Tuesday, February 03, 2009

What NOT to do on the Metro

I want anyone who Googles any of these things to be directed to my site, because I have a little story about unacceptable Metro/public/anytime behavior.

Why people on the metro suck
Rude people on the metro
I have a staring problem on the metro, is that ok?
Things NOT to do on public transportation
Unacceptable public behavior

I will begrudgingly give you that continuing to attempt small talk with me when I have in earphones, am reading a book, and have my "I'm a bitch" face on, could most likely be construed as a lack of understanding normal social cues.
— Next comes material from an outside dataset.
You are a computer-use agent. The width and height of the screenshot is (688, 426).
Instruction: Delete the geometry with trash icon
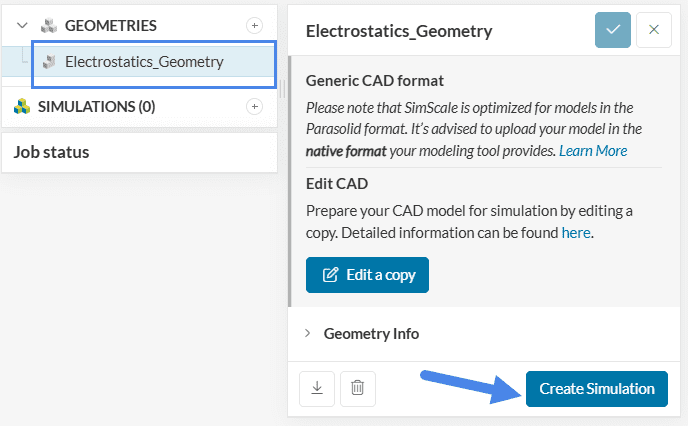[357, 388]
However, sitting beside me and proceeding to unabashedly stare at me, from three inches away, is not ok. When I realize you are staring, look up and actually jump because it surprises me, and you STILL STARE, even more not ok. Creeping me out so much that I have to get off at a metro stop that's not mine, just to get away from you, is NOT ACCEPTABLE.

To the creepy guy that did all of this, you should know that I found my pepper spray and am re-adopting my college motto of "spray first, ask questions later." So good luck.

And you should also know, my prison-experience TV show of choice has been Prison Break, and not The Wire. As a result, I'm not that afraid of prison. It turns out it's alarmingly easy to escape them on several continents, and has hot shirtless guys. Did I mention I am also trained in trachea breaking, eye gouging, and shouting "NO!" whilst running away?

I don't think people understand that while I have no ass and a slight Southern accent, I have a temper that rivals John McEnroe, Naomi Campbell, and Christian Bale, combined.